To calculate summary statistics in Python you need to use the** .describe**() **method **under Pandas. The **.describe() method** works on both numeric data as well as object data such as strings or timestamps.

The output for the two will contain different fields. For numeric data the result will include:

- count
- mean
- standard deviation
- minimum
- maximum
- 25 percentile
- 50 percentile
- 75 percentiles

For object data the result will include :

- count
- unique
- top
- freq

## Calculate Summary Statistics in Python Using the describe() method

In this tutorial, we will see how to use .describe() method with numeric and object data.

We will also see how to analyze a large dataset and timestamp series using .describe method.

Let’s get started.

### 1. Summary Statistics for Numeric data

Let’s define a list with numbers from 1 to 6 and try getting summary statistics for the list.

We will start by importing pandas.

import pandas as pd

Now we can define a series as :

s = pd.Series([1, 2, 3, 4, 5, 6])

To display summary statistics use:

s.describe()

The complete code and output are as follows :

import pandas as pd s = pd.Series([1, 2, 3, 4, 5, 6]) s.describe()

Output :

count 6.000000 mean 3.500000 std 1.870829 min 1.000000 25% 2.250000 50% 3.500000 75% 4.750000 max 6.000000 dtype: float64

Let’s understand what each of the value means.

count | Total number of entries |

mean | Average of all the entries |

std | standard deviation |

min | minimum value |

25% | 25 percentile mark |

50% | 50 percentile mark (median) |

75% | 75 percentile mark |

max | maximum value |

### 2. Summary Statistics for Python Object data

Let’s define a series as a set of characters and use the .describe method on it to calculate summary statistics.

We can define the series as:

s = pd.Series(['a', 'a', 'b', 'c'])

To get the summary statistics use :

s.describe()

The complete code and output is as follows:

import pandas s = pd.Series(['a', 'a', 'b', 'c']) s.describe()

**Output:**

count 4 unique 3 top a freq 2 dtype: object

Let’s understand what each of the following means:

count | Total number of entries |

unique | Total number of unique entries |

top | Most frequent entry |

freq | Frequency of the most frequent entry |

### 3. Summary statistics of a large data set

You can use pandas to get the summary statistics from a large dataset as well. You just need to import the dataset into a pandas data frame and then use the .describe method.

In this tutorial, we will be using the California Housing dataset as the sample dataset.

Let’s start by importing the CSV dataset and then call the .describe method on it.

import pandas as pd housing = pd.read_csv("/content/sample_data/california_housing.csv") housing.describe()

**Output :**

We can see that the result contains the summary statistics for all the columns in our dataset.

### 4. Summary Statistics for timestamp series

You can use .describe to get summary statistics for a timestamp series as well. Let’s start by defining a timestamp series.

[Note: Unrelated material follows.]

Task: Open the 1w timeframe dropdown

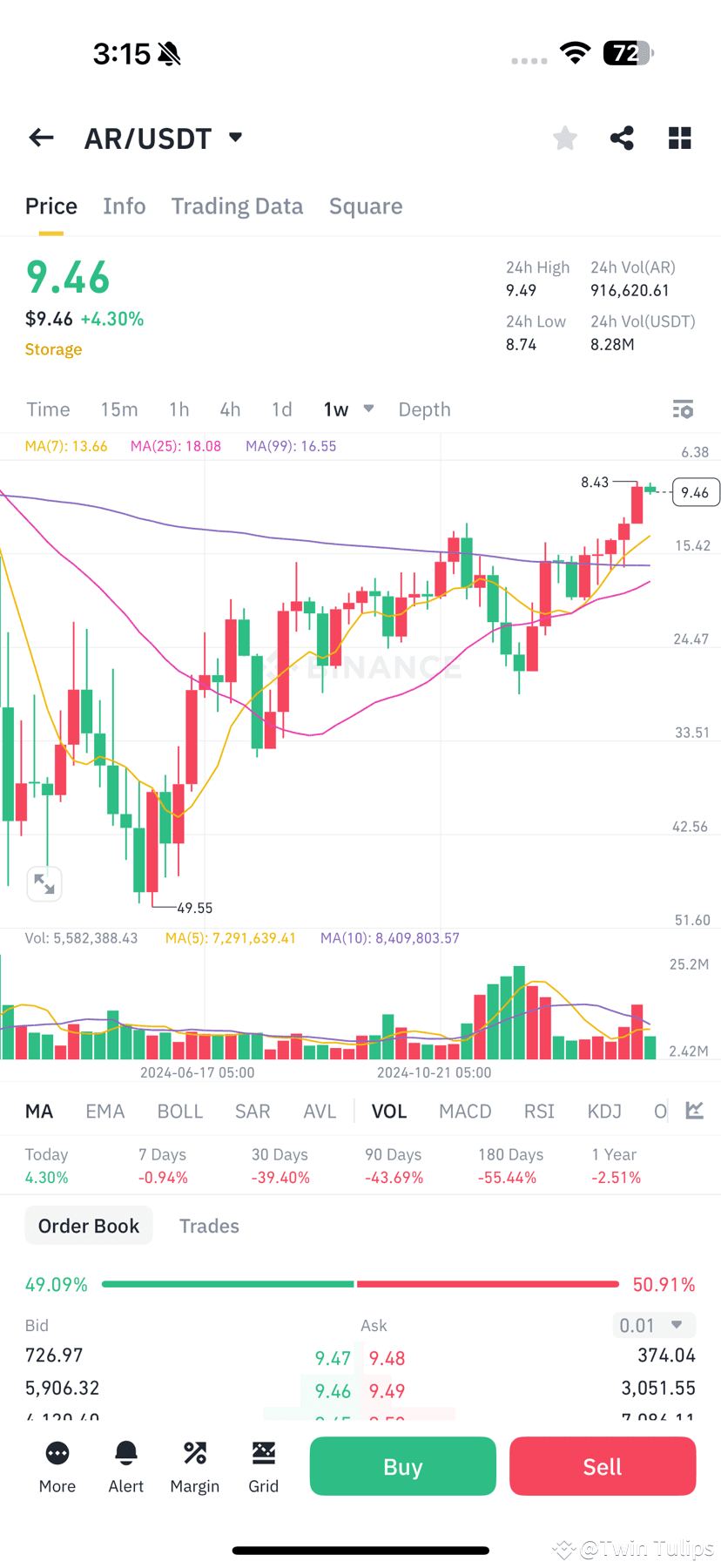Action: click(367, 409)
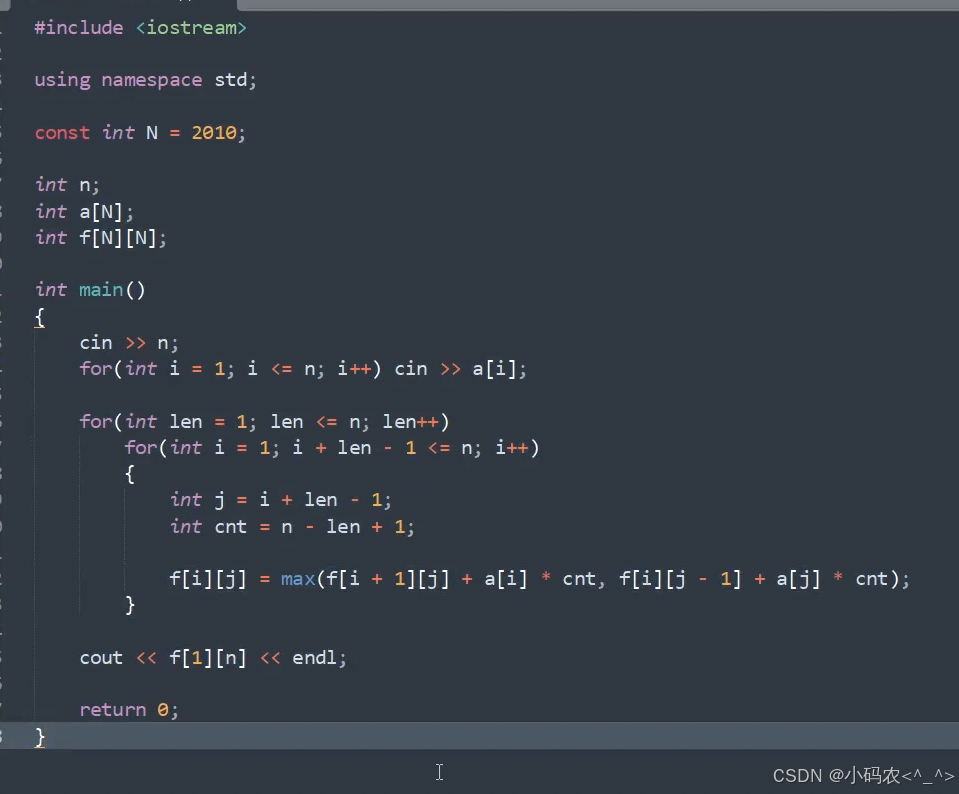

import datetime import numpy as np s = pd.Series([np.datetime64("2000-01-01"),np.datetime64("2010-01-01"),np.datetime64("2010-01-01"),np.datetime64("2002-05-08")])

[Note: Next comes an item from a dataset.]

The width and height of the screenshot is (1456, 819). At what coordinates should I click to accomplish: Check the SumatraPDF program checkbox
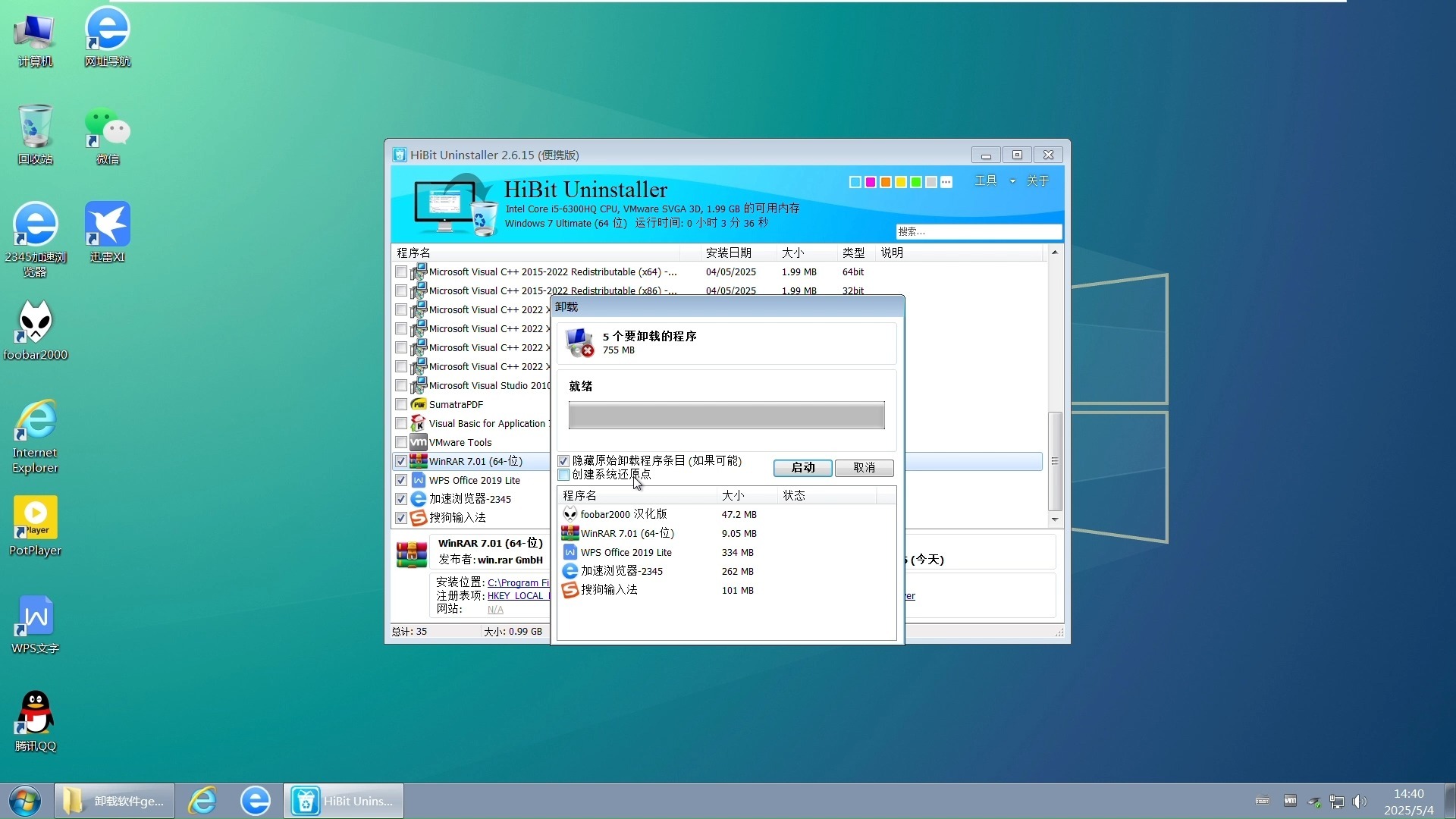click(401, 404)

Now you can call .describe on this timestamp series.

s.describe()

The complete code and output are as follows :

import datetime import numpy as np s = pd.Series([np.datetime64("2000-01-01"),np.datetime64("2010-01-01"),np.datetime64("2010-01-01"),np.datetime64("2002-05-08")]) s.describe()

**Output:**

count 4 unique 3 top 2010-01-01 00:00:00 freq 2 first 2000-01-01 00:00:00 last 2010-01-01 00:00:00 dtype: object

You can also instruct .describe to treat **dateTime as a numeric**. This will display the result in a manner similar to that of numeric data. You can get mean, median, 25 percentile and 75 percentile in DateTime format.

This can be done using :

s.describe(datetime_is_numeric=True)

The output is as follows:

count 4 mean 2005-08-03 00:00:00 min 2000-01-01 00:00:00 25% 2001-10-05 12:00:00 50% 2006-03-05 12:00:00 75% 2010-01-01 00:00:00 max 2010-01-01 00:00:00

You can see that the result contains mean, median, 25 percentile and 75 percentile in DateTime format.

## Conclusion

This tutorial was about computing summary statistics in Python. We looked at numeric data, object data, large datasets and timestamp series to calculate summary statistics.